In 1985, filmmaker Miguel Littin disguised himself as an Uruguayan businessman, and snuck back into Chile after twelve years of exile. Accompanied by three international film crews, each supposedly there making films promoting Chilean tourism, Littin sought to assemble a documentary film that would show the world the dark truths of Pinochet's dominion. After Littin's safe exit from Chile after weeks of filming, he sat down with Gabriel Garcia Marquez to recount the experience, yielding approximately 18 hours of recorded conversation which became condensed into this 116 page book. Of oddness. And slightly annoying vanity.
So the story is told as if in Littin's own voice but is clearly stylistically the voice of Garcia Marquez. The tone is serious, asking the reader to believe in a danger facing Littin and his very large, very well-financed entourage that hardly exists. Littin's cab changes, hotel changes, fake passport and wife and other cloak and dagger type details take on the form of drama queen gone wild, and assume comedic qualities in which I found only small amusement. There is an emotional attachment here to home and hearth for which one can have some sympathy, but these details of the face of Chile become muted by the larger assertions of self concern. My family. My friends. My childhood. My film career. Et cetera. There is no terror, no horror, no real indication of Pinochet's crimes.
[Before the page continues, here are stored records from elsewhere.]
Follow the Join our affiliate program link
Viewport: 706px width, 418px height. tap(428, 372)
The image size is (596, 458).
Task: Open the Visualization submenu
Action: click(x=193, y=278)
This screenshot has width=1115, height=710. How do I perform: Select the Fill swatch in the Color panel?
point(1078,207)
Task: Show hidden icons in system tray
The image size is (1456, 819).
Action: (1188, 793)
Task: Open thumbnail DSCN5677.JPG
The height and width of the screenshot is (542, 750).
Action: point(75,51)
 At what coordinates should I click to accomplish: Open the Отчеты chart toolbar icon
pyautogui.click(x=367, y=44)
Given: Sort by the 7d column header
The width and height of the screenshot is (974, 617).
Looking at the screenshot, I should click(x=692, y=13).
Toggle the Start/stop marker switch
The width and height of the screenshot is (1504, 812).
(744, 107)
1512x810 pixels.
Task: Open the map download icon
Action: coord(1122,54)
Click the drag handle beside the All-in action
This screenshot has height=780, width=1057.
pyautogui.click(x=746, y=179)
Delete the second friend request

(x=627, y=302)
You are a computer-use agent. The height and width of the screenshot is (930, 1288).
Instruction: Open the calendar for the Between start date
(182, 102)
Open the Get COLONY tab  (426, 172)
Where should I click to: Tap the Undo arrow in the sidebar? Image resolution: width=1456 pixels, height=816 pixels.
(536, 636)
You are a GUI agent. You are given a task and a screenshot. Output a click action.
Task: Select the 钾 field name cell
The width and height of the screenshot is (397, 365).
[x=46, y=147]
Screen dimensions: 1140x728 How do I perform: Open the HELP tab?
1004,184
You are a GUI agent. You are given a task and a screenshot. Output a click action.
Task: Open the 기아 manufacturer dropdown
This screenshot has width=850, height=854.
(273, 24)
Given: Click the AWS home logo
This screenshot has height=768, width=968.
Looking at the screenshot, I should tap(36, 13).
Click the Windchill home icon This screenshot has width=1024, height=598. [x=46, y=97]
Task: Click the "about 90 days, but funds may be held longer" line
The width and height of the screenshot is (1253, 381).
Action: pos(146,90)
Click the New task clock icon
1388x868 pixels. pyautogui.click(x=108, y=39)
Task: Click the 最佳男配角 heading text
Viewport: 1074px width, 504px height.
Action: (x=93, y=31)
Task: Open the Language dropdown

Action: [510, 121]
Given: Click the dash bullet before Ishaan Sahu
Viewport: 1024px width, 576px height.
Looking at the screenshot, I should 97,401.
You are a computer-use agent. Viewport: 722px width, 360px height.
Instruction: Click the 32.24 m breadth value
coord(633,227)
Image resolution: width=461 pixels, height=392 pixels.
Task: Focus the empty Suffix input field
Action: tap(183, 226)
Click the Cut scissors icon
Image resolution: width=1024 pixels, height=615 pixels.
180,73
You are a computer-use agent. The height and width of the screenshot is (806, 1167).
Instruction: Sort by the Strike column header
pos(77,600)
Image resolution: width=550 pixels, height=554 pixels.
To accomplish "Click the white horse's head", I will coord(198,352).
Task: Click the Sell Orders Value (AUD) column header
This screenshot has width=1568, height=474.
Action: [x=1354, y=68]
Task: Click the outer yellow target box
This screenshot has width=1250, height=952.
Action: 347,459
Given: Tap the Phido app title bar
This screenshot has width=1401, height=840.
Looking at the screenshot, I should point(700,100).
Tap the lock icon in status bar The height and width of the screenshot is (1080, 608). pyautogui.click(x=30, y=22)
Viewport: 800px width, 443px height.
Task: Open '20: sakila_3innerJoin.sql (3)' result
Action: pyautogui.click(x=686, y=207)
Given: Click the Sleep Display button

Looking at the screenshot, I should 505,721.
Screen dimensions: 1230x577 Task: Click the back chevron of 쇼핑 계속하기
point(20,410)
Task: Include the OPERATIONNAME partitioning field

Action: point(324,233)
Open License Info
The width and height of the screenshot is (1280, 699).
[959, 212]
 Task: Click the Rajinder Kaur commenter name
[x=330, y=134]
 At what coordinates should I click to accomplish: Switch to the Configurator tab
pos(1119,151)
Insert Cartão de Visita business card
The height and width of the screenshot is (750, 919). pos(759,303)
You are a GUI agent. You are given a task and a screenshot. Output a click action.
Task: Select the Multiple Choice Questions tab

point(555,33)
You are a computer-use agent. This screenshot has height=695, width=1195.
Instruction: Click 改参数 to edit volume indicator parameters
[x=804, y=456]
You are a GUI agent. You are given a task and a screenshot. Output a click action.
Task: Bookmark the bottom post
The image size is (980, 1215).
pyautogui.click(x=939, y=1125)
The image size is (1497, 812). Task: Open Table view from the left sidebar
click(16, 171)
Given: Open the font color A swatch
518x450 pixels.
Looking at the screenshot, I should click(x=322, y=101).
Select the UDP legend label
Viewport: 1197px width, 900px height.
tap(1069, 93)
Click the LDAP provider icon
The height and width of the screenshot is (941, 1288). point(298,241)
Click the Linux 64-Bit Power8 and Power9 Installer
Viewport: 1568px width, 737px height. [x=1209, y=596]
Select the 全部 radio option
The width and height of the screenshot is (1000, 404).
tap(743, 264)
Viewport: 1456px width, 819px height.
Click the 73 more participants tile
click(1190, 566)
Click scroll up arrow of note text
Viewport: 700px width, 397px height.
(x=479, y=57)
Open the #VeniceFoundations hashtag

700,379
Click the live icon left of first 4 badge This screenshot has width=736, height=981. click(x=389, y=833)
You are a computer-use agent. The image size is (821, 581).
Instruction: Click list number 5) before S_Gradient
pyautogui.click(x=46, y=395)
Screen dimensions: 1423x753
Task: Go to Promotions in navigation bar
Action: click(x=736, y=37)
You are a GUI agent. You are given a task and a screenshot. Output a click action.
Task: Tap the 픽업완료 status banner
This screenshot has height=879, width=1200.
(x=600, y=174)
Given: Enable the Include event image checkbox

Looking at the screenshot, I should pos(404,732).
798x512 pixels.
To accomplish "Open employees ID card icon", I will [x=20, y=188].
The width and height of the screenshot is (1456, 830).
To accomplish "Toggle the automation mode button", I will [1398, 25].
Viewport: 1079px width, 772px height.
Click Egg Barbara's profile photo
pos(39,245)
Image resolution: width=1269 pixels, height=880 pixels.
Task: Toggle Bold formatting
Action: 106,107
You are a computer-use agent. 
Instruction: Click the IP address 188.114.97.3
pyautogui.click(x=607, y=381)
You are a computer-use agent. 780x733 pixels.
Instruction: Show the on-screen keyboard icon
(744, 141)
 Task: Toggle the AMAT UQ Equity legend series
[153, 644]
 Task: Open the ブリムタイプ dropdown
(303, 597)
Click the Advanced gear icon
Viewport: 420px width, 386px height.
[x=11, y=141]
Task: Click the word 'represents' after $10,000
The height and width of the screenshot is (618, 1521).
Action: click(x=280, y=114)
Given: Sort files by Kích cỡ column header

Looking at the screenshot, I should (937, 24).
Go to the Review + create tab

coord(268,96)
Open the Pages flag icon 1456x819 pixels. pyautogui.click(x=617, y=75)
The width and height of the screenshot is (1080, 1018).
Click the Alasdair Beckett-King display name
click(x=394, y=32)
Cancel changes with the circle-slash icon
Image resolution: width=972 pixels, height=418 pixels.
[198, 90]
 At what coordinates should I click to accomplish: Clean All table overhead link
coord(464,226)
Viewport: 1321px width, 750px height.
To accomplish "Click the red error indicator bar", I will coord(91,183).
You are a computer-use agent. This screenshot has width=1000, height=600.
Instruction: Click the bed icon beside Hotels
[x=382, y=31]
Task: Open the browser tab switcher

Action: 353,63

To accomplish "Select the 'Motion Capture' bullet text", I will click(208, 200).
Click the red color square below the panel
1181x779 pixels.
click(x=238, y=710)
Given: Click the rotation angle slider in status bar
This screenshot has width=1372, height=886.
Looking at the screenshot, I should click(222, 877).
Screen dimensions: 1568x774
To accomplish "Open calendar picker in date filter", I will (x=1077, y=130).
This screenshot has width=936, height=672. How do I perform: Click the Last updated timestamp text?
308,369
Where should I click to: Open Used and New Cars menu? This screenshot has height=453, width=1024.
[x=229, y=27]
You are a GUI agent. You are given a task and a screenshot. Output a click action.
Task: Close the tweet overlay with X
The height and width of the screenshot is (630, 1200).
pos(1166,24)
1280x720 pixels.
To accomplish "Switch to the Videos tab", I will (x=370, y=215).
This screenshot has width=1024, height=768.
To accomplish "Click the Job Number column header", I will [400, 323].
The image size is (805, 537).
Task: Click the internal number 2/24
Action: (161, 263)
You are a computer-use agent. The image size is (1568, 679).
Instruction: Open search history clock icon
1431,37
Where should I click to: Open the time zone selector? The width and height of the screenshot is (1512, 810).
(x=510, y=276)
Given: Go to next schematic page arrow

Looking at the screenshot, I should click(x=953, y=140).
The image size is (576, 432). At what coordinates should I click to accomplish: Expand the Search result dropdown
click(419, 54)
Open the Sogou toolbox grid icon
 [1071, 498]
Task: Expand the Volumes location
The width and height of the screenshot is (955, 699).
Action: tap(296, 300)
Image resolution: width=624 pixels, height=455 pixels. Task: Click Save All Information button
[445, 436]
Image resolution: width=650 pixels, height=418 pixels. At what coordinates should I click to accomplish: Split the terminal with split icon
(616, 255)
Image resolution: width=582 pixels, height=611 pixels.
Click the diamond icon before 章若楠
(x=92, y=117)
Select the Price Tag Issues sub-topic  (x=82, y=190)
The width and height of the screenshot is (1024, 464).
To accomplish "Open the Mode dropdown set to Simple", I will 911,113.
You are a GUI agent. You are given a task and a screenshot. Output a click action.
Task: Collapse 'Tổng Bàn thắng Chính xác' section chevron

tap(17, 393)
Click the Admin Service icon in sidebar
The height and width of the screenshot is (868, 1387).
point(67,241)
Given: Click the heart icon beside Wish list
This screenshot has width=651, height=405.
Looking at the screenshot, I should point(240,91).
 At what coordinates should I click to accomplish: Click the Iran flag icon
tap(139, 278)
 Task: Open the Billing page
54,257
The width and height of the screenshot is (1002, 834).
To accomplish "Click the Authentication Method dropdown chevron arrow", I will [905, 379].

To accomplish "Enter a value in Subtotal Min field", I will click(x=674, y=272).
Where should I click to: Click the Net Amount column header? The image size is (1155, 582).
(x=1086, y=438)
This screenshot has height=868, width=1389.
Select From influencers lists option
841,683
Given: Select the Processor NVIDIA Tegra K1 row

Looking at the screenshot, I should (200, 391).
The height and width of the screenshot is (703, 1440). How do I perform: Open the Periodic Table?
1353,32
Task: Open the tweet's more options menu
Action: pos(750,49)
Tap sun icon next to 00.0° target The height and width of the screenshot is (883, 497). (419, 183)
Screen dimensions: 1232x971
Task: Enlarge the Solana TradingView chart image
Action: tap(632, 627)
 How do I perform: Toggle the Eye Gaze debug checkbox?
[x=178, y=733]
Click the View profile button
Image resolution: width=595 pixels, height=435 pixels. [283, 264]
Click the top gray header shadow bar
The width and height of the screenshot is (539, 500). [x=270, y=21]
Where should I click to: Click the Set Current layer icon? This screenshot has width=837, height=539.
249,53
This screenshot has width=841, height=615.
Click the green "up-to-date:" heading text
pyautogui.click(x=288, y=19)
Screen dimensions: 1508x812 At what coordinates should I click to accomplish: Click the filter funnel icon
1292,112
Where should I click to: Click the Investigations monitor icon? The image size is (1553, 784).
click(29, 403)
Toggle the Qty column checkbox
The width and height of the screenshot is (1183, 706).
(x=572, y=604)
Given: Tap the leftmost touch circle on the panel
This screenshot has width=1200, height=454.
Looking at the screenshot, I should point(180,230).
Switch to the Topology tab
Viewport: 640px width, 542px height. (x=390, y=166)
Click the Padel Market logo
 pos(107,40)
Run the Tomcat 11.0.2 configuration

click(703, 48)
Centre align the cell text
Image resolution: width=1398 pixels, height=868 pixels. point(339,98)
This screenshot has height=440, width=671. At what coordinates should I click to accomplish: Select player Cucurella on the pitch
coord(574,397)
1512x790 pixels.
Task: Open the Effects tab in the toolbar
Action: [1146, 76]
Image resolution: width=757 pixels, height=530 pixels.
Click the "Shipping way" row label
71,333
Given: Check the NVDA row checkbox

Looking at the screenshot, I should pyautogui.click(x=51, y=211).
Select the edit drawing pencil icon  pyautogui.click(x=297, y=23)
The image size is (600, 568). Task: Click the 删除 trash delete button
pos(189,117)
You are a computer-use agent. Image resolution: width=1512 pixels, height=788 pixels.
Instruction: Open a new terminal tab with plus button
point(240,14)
Now perhaps, as suggested by Francisco Goldman in the introduction to the NYRB edition, Garcia Marquez did not find it necessary to recount Pinochet's atrocities when they were already well-known. Or perhaps this was Garcia Marquez just using the weight of his fame as a writer of fiction to publish a threat, a slap in the face to Pinochet. A threat whose very existence prompted Pinochet and his cohorts to seize and burn 15,000 copies of the book upon publication. But let's be clear. This is no "classic of modern reportage" where Garcia Marquez returns to his journalism roots. This is personal, and as Goldman astutely concludes, more about the ways that an older generation of political dissidents align themselves with power especially as when compared to the more strident voice of someone like Roberto Bolano. I'll stop here before revealing anymore of my leftist leanings. This was not a bad book. This was a weird book. A curiosity you can run through in a short amount of time if interested.